Os filmes de Sono Shion (園子温) são normalmente bastante violentos e subversivos. Desde a sua estreia com Suicide Club (Jisatsu Sākuru) em 2001, este realizador japonês tem chocado a audiência ao longo dos anos com filmes bastantes gráficos que não têm medo de abordar temáticas tabu. Este Riaru Onigokko (リアル鬼ごっこ), filme de 2015 inspirado no livro de Yusuke Yamada, não é excepção.
Mitsuko (Reina Triendl) é uma jovem inocente que adora escrever poemas. Um dia, enquanto se encontra a caminho de uma visita de estudo, um acontecimento bizarro mata todas as suas colegas de turma, fazendo com que esta comece a fugir da entidade bizarra que assassinou as suas amigas. Fugindo por entre dezenas de cadáveres, Mitsuko corre até chegar à sua escola, da qual esta não se lembra de fazer parte. Na escola encontra três raparigas suas amigas de longa data das quais Mitsuko não tem grandes lembranças, mas com as quais se identifica e cria quase instantaneamente laços de empatia. No entanto, acontecimentos bizarros voltam a acontecer na sua vida e fazem com que Mitsuko necessite novamente de fugir para salvar a sua vida, numa fuga que se prolonga por todo o filme e à qual se juntam mais duas personagens, Keiko (Mariko Shinoda) e Izumi (Erina Mano).
Riaru Onigokko é um filme surpreendente. Publicitado como uma espécie de Battle Royale com um elenco totalmente feminino, este filme de terror/acção acaba por se tornar psicologicamente mais perturbante do que seria de esperar no início. O mundo de Riaru Onigokko é completamente surrealista, sendo complicado para o espectador decifrar o que se está a passar durante a maior parte do tempo. As dúvidas quanto à vida de Mitsuko e quanto a calamidade que a persegue vão-se acumulando ao longo dos quase noventa minutos de filme, culminando num desfecho surpreendente que justifica a fama do realizador do filme como um dos autores mais subversivos de hoje em dia no Japão (e no mundo).

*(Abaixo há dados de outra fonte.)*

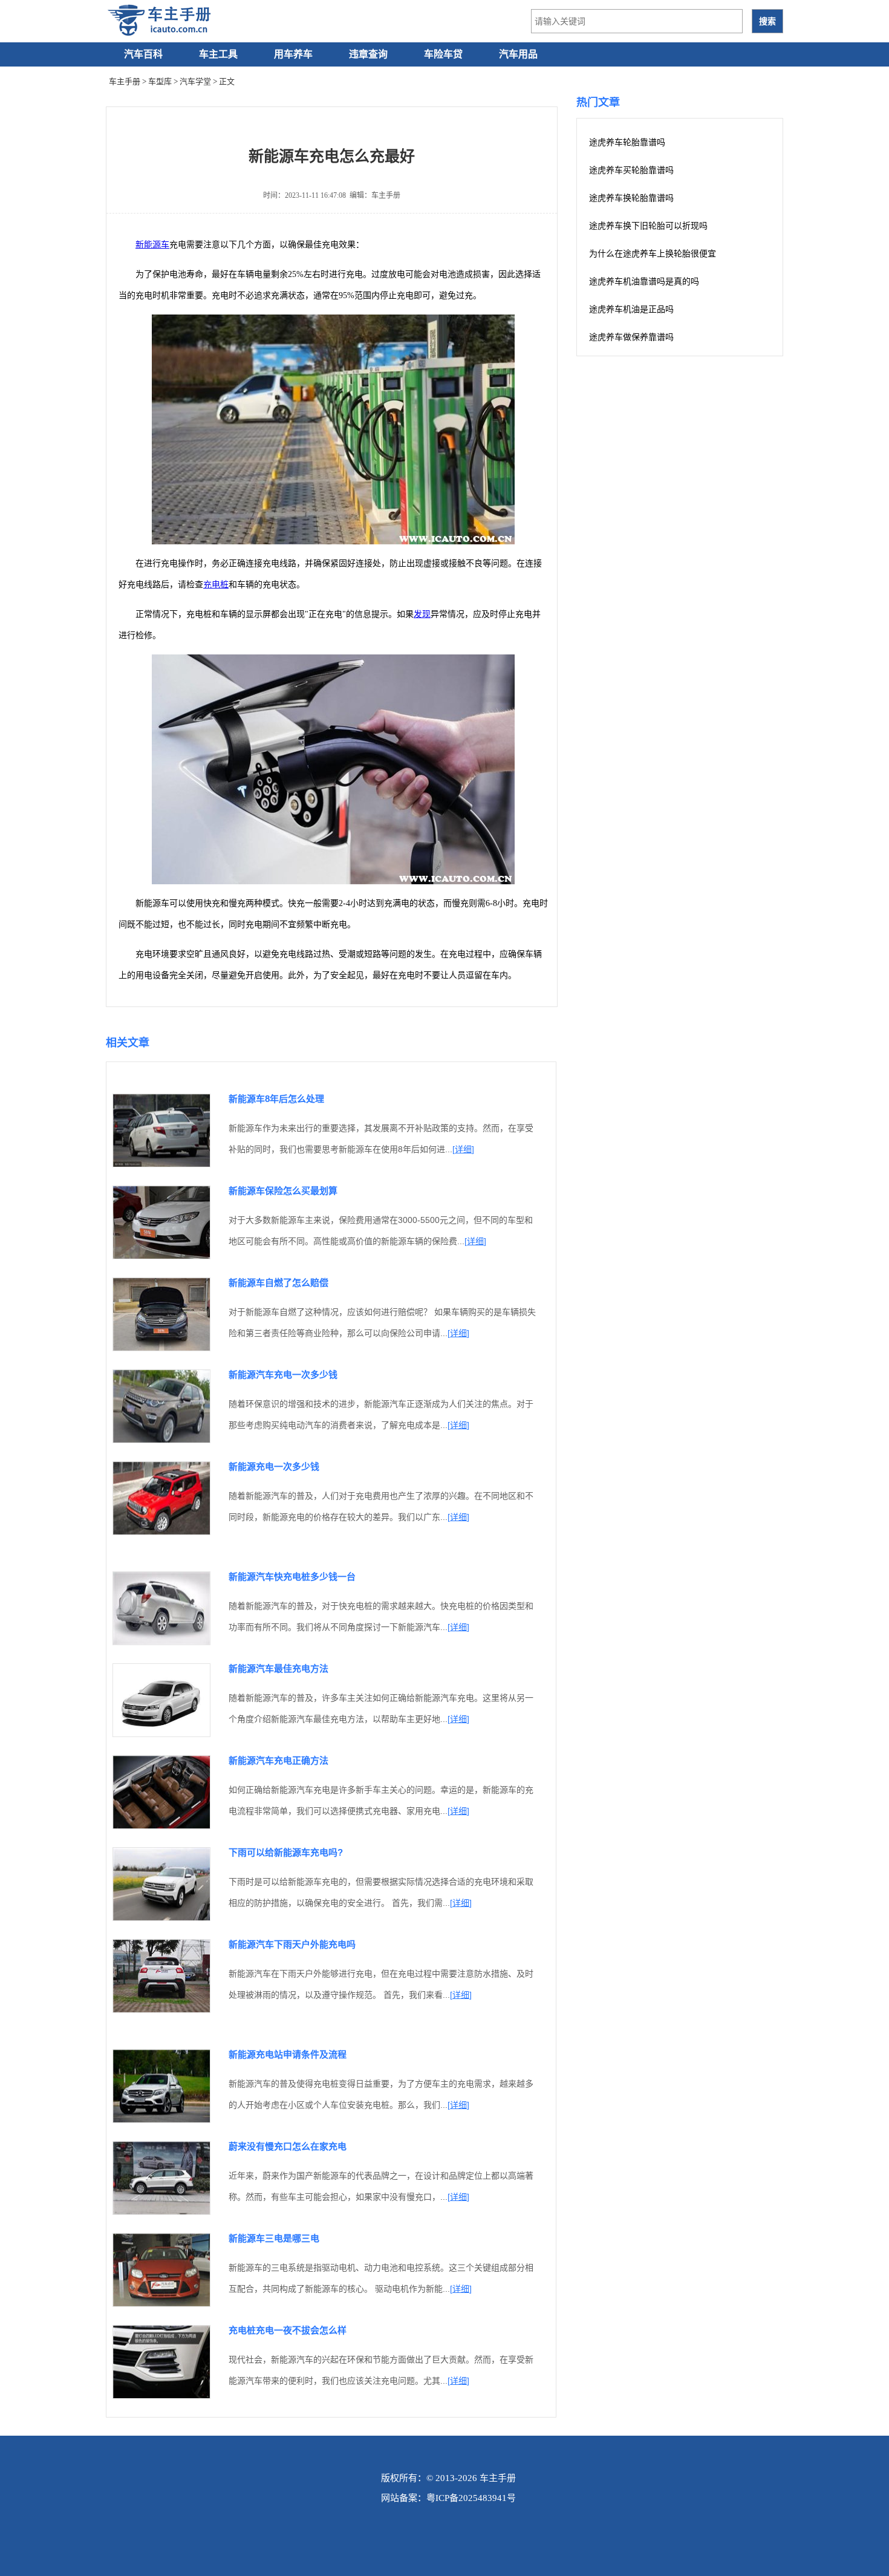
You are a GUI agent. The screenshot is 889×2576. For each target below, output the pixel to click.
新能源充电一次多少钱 (274, 1466)
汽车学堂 (195, 81)
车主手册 (124, 81)
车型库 (160, 81)
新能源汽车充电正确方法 (278, 1760)
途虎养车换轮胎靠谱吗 (631, 198)
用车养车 (293, 54)
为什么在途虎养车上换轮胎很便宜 (652, 253)
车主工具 (218, 54)
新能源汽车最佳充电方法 (278, 1668)
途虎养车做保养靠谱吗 (631, 337)
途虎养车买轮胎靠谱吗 (631, 170)
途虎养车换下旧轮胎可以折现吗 (648, 225)
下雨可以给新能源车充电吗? (286, 1852)
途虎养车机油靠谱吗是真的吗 (644, 281)
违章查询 (368, 54)
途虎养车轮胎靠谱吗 (627, 142)
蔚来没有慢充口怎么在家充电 (288, 2146)
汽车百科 (143, 54)
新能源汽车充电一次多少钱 (283, 1374)
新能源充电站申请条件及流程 (288, 2054)
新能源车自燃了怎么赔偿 (278, 1282)
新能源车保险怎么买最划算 (283, 1190)
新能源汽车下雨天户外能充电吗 (292, 1944)
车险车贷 (443, 54)
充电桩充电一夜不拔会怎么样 (288, 2330)
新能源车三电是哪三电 (274, 2238)
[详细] (463, 1149)
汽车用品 (518, 54)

Embora a parte de horror psicológico seja a mais interessante do filme, este não deixa de ser extremamente violento e bastante gráfico. O filme é um festival de gore onde não faltam explosões, tiroteios, facadas, membros partidos, fracturas expostas e corpos cortados a meio, só não sendo visualmente mais perturbante graças ao fraco CGI utilizado durante todo o filme (provavelmente devido a razões de orçamento).
Embora o CGI não seja da melhor qualidade, a fotografia do filme compensa essa falha. A maior parte das cenas são filmadas de maneira belíssima, onde se destacam as cenas mais monótonas, havendo uma grande atenção ao pormenor durante todo o filme. Esta atenção ao pormenor faz com que as cenas de acção sejam convincentes mesmo quando os efeitos especiais não são da melhor qualidade.
Este festival de acção, violência, surrealismo e suspense fazem com que Riaru Onigokko se torne num filme que nunca é monótono, cativando o espectador do princípio até ao fim.
A performance das actrizes é bastante boa, destacando-se Reina Triendl no papel de protagonista. A actriz austro-japonesa consegue com sucesso transmitir todo o horror e desespero que o seu personagem sente perante os acontecimentos bizarros que acontecem à sua volta. Yuki Sakurai, que faz o papel de Aki, uma das melhores amigas de Mitsuko, está também em destaque, servindo de ajudante leal da protagonista. Aki é um dos personagens mais admiráveis do filme, especialmente nas cenas de acção em que entra. Keiko (Mariko Shinoda) e Erina Mano (Izumi), as outras duas protagonistas do filme, também são bastante competentes no seu papel, mas nenhuma delas brilha tanto como Reina Triendl.
A banda sonora do filme não contém muitas músicas, mas conta com três músicas excelentes dos gigantes do post-rock japonês MONO, que se adequam perfeitamente ao ambiente intenso e sombrio do filme, com especial destaque para a música “Pure as snow (Trails of the Winter Storm)” que se faz ouvir várias vezes ao longo do filme.
Riaru Onigokko é um filme que subverte os papéis estereotipados dos personagens do sexo feminino em muitas das obras da indústria japonesa, tornando-se numa viagem alucinante com um desfecho surpreendente, merecendo um lugar no patamar das melhores obras de Sono Shion.